Professor Jenkins serves as Director of Comparative Media Studies at MIT and as Housemaster for Senior House. Professor Thorburn serves as Director of the MIT Communications Forum and of the Media in Transition Project. Professor Donaldson is a member of the Executive Committee of the Shakespeare Division of MLA and serves on MIT's Council for Educational Technologies. Professor Perry served as President of the American Society for Eighteenth Century Studies and on the Dean's Committee on Gender Equity and the CUP Subcommittee on the Communication Requirement at MIT. Professor Henderson serves as Shakespeare Division delegate to the MLA General Assembly. She also co-chairs the Shakespeare Seminar at the Center for Literary and Cultural Studies at Harvard University and served on the HASS Overview Committee, the Search Committee for the Dean of Undergraduate Education and the Dean's Committee on gender Equity at MIT. Professor Kibel serves as Seminar Director at the Aspen Institute in Aspen Colorado.

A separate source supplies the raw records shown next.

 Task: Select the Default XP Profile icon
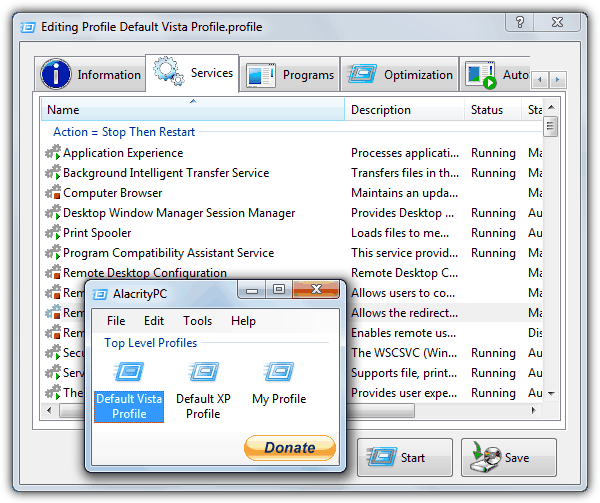[203, 373]
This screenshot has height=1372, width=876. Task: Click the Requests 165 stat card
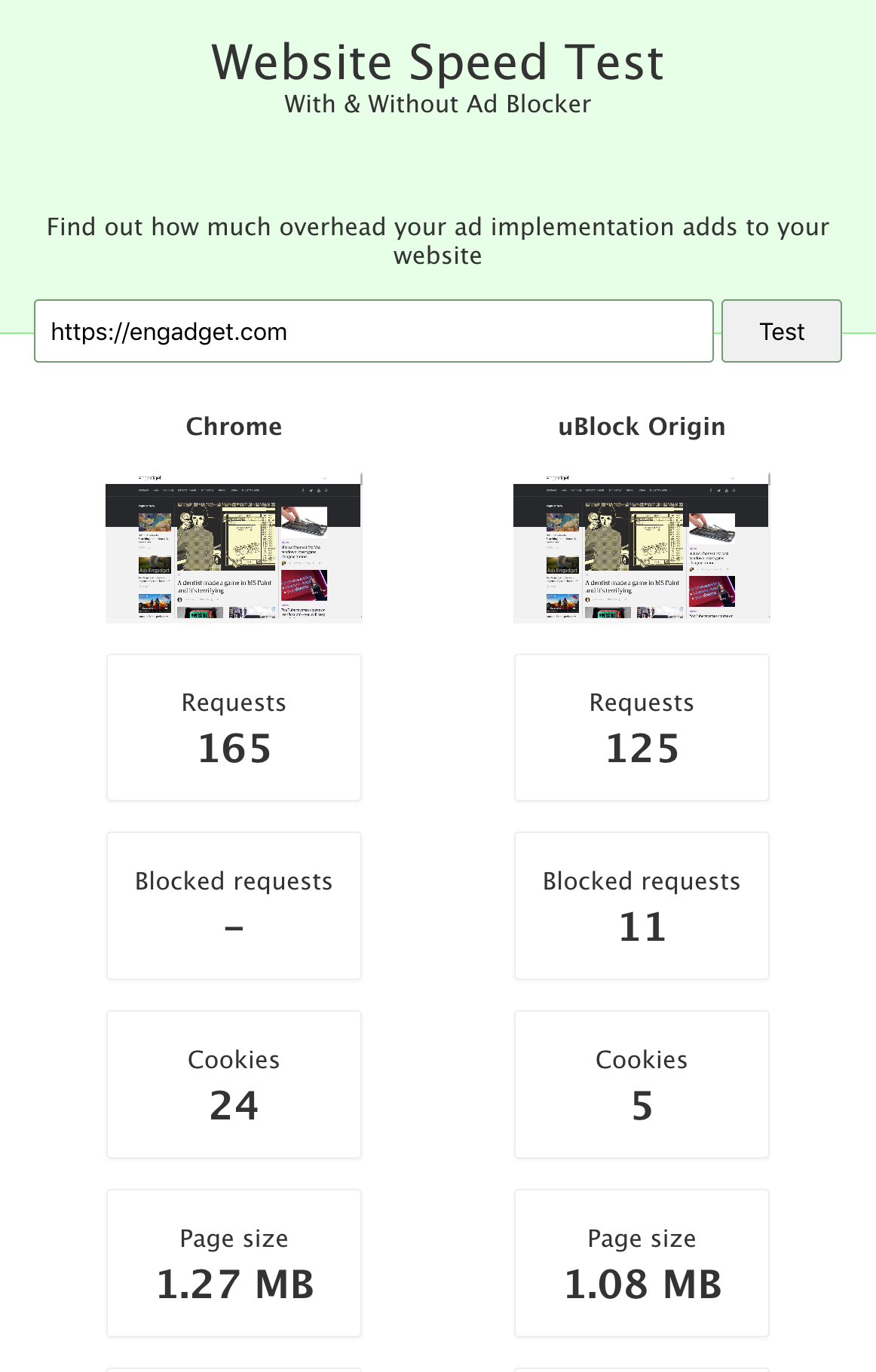tap(234, 727)
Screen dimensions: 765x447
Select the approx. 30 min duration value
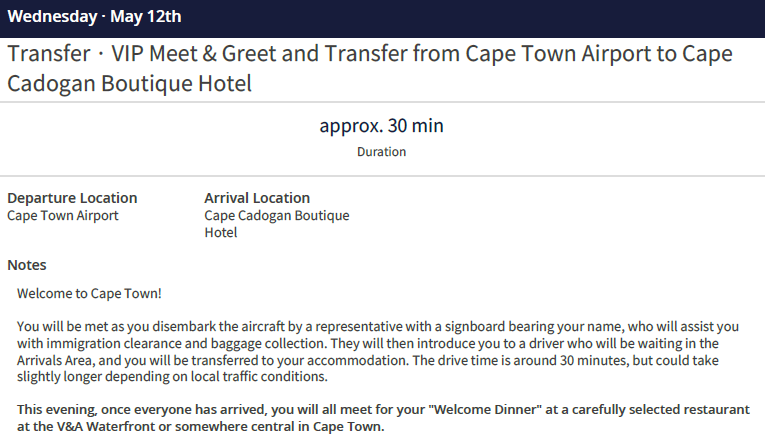tap(381, 126)
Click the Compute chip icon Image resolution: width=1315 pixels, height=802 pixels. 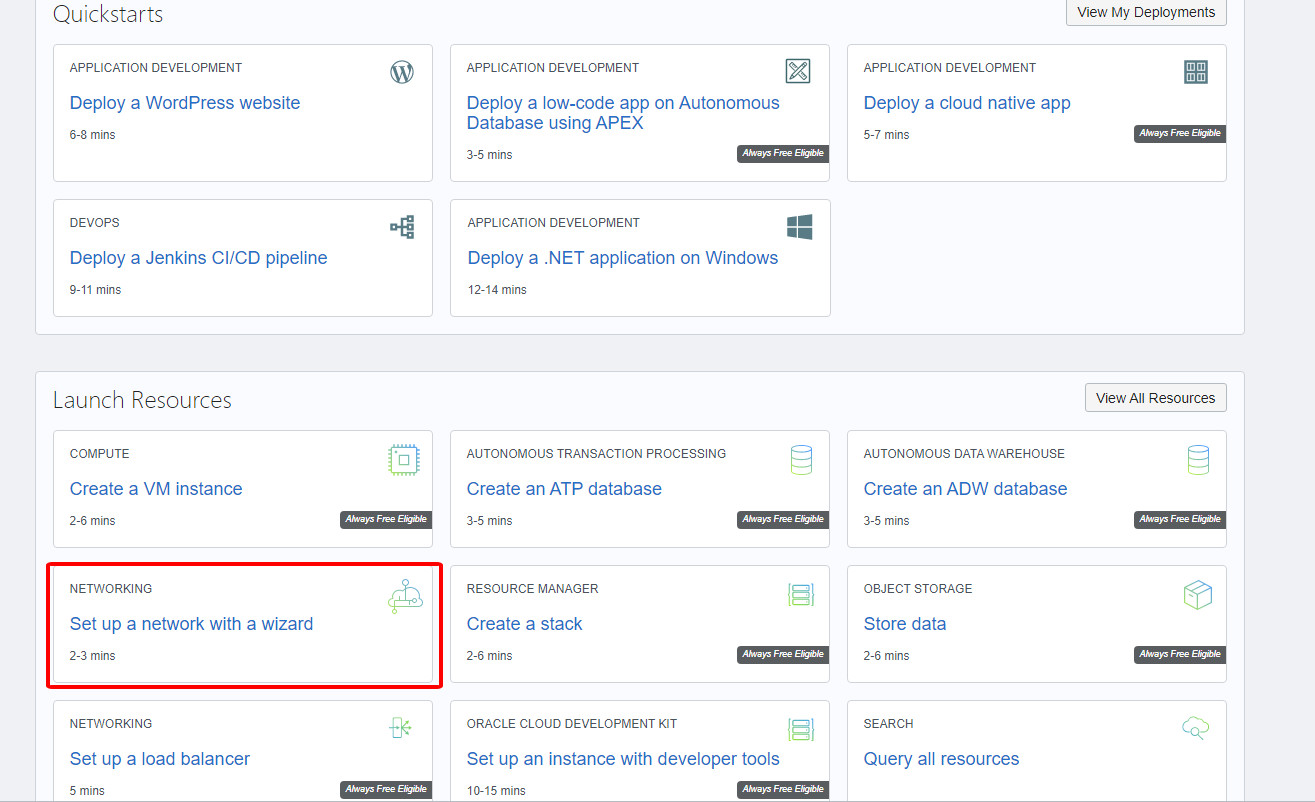coord(403,459)
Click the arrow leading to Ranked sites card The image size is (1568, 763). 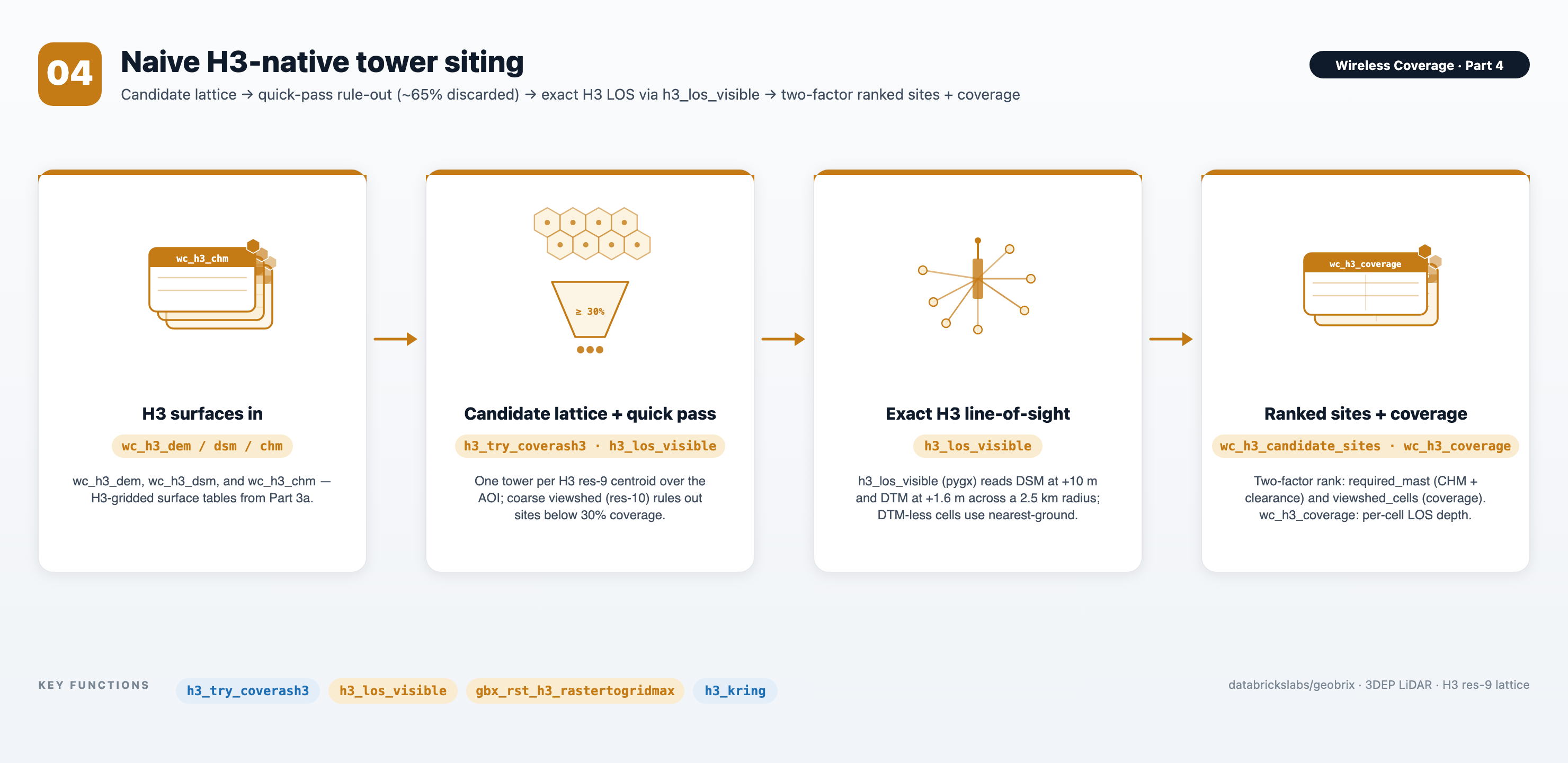1171,339
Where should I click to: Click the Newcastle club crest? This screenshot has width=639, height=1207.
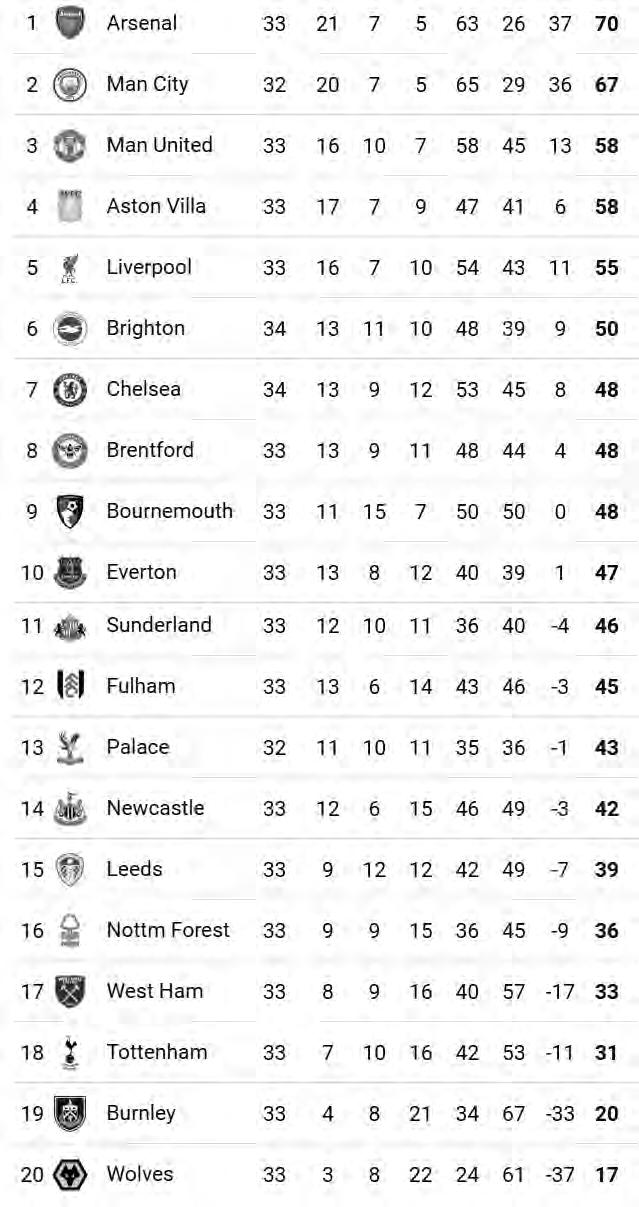[x=70, y=808]
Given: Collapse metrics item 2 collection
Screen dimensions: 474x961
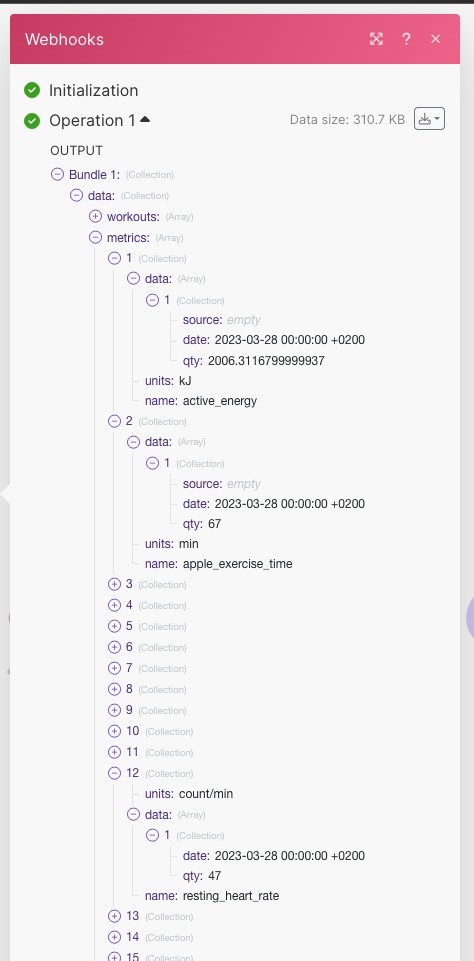Looking at the screenshot, I should click(114, 421).
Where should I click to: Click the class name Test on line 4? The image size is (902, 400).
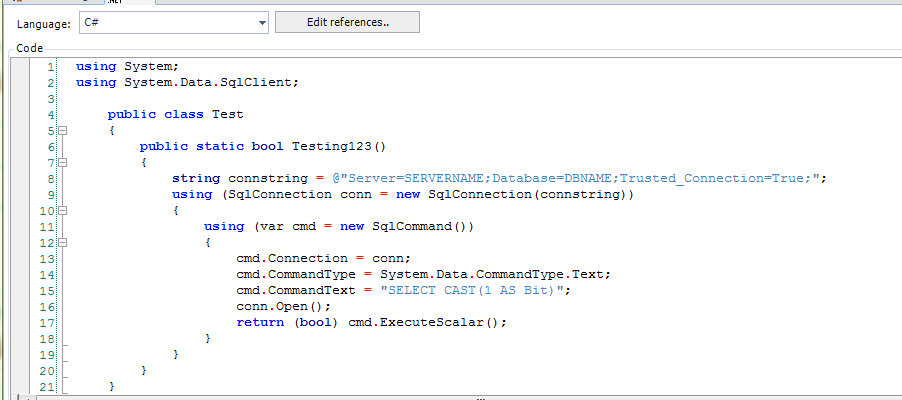[227, 114]
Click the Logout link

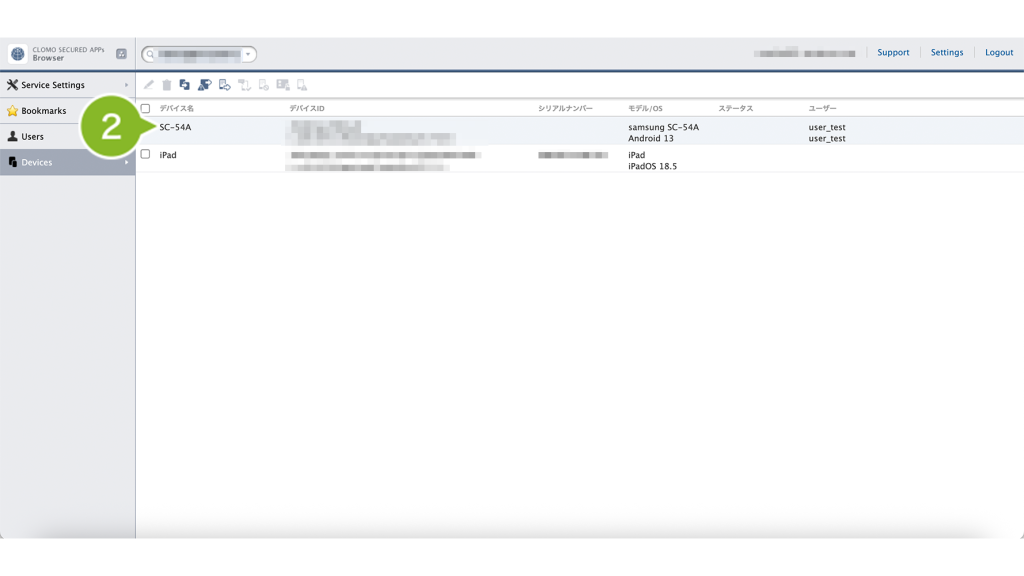click(x=998, y=52)
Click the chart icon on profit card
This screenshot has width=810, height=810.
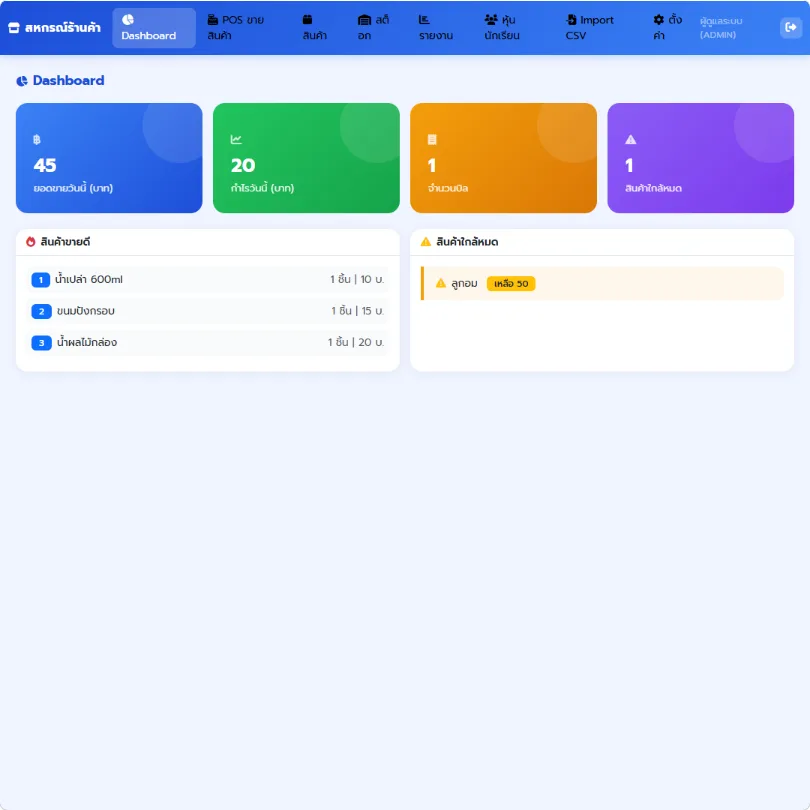236,139
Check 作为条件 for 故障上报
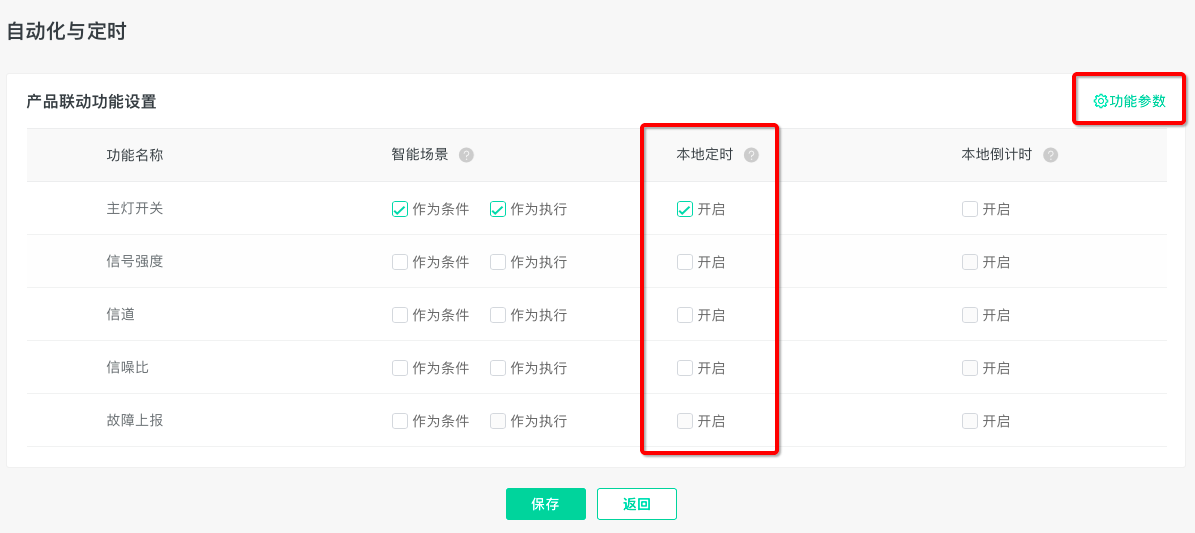This screenshot has width=1195, height=533. (x=399, y=421)
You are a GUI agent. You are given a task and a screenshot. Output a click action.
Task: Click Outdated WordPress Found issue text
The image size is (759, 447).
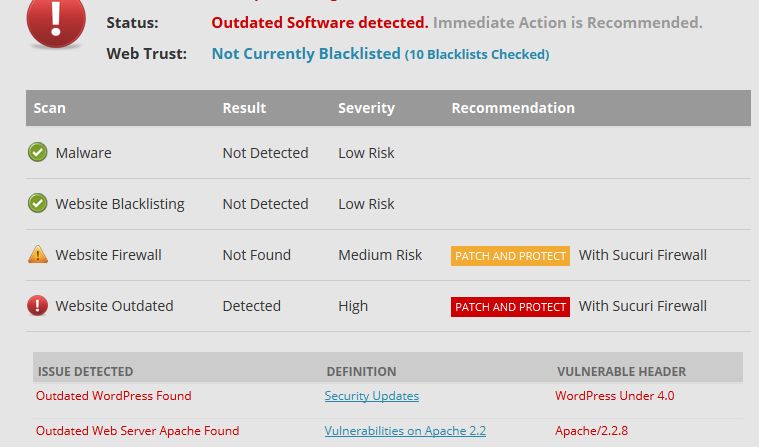coord(114,396)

James Cain was promoted to Assistant Professor beginning in July, 1999. Shankar Raman was promoted to Associate Professor and was also appointed to the Class of 1957 Career Development Chair. Diana Henderson was promoted to tenure. William Uricchio was appointed Professor of Comparative Media Studies, beginning in July, 2000. Alex Chisholm was appointed as development officer for the Comparative Media Studies Program.